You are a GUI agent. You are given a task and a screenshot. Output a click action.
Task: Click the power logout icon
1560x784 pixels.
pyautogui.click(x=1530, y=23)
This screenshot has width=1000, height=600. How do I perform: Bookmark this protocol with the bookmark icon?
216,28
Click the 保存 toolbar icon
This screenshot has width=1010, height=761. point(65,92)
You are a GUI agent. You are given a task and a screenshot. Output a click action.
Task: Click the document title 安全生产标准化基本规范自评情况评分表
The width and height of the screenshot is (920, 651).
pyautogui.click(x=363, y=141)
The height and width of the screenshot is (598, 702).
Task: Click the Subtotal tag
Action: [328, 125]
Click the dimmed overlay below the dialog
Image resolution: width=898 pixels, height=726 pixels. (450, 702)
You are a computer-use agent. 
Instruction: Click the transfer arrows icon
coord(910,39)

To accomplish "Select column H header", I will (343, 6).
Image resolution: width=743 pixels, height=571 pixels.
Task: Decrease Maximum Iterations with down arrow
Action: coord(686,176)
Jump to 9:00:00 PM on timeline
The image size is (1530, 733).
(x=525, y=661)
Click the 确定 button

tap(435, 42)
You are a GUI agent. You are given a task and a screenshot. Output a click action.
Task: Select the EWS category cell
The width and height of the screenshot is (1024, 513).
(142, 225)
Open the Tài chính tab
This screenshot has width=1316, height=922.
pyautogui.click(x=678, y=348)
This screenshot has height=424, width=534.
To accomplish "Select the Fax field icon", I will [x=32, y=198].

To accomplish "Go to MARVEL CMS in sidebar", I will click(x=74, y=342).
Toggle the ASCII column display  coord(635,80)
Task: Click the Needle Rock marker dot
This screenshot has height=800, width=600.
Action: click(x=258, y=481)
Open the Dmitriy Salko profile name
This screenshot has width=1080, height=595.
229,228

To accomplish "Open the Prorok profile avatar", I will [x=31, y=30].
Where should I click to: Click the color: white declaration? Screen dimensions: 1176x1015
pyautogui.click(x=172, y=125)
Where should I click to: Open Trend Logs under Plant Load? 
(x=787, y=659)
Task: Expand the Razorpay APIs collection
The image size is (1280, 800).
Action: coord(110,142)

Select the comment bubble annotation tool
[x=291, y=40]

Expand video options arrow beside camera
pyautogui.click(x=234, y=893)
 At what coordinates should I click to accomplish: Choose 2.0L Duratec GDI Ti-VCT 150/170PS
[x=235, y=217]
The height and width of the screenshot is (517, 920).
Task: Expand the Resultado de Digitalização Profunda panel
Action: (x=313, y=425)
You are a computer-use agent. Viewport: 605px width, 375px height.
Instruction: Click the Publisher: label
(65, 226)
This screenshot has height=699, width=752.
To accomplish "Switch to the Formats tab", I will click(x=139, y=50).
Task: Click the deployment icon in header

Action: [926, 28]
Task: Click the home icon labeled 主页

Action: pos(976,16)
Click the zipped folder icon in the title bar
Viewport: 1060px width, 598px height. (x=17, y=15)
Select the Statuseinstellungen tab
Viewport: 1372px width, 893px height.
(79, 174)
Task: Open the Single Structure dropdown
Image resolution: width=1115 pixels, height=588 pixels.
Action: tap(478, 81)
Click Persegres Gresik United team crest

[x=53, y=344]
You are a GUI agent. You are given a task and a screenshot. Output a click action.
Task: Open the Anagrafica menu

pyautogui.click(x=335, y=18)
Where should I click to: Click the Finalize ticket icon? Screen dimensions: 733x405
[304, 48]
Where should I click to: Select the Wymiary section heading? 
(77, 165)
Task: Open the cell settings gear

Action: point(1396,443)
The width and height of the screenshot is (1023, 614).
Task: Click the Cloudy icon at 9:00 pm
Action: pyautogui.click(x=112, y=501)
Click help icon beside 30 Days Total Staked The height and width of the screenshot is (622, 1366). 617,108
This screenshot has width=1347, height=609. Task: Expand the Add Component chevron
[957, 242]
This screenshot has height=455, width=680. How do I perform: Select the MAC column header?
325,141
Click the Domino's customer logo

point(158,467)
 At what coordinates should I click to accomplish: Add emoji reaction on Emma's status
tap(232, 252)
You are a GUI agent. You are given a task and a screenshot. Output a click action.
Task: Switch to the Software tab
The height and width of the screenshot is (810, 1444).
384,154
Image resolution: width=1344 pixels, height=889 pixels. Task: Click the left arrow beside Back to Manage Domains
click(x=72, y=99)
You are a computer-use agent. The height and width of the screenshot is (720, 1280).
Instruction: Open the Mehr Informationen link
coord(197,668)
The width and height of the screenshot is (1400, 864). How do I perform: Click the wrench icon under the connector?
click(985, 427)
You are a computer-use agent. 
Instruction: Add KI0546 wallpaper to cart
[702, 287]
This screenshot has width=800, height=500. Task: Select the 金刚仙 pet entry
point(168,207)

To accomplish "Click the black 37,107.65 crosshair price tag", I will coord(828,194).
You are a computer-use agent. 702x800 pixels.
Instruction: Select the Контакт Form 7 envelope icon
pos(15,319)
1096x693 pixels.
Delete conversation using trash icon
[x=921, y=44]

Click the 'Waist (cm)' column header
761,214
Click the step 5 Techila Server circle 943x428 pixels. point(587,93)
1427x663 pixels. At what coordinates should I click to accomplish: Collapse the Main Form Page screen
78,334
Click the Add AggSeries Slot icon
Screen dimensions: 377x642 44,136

● Work task
Starting from the first line of the records above, retype each line exactly up to and including the one that contains "Jump to 9:00:00 PM on timeline", and nothing more.

● Response to this exercise
You are a GUI agent. You are given a task and a screenshot. Output a click action.
Task: Click the power logout icon
1560x784 pixels.
pyautogui.click(x=1530, y=23)
This screenshot has width=1000, height=600. How do I perform: Bookmark this protocol with the bookmark icon?
216,28
Click the 保存 toolbar icon
This screenshot has width=1010, height=761. point(65,92)
You are a GUI agent. You are given a task and a screenshot. Output a click action.
Task: Click the document title 安全生产标准化基本规范自评情况评分表
The width and height of the screenshot is (920, 651).
pyautogui.click(x=363, y=141)
The height and width of the screenshot is (598, 702).
Task: Click the Subtotal tag
Action: [328, 125]
Click the dimmed overlay below the dialog
Image resolution: width=898 pixels, height=726 pixels. (450, 702)
You are a computer-use agent. 
Instruction: Click the transfer arrows icon
coord(910,39)

To accomplish "Select column H header", I will (343, 6).
Image resolution: width=743 pixels, height=571 pixels.
Task: Decrease Maximum Iterations with down arrow
Action: coord(686,176)
Jump to 9:00:00 PM on timeline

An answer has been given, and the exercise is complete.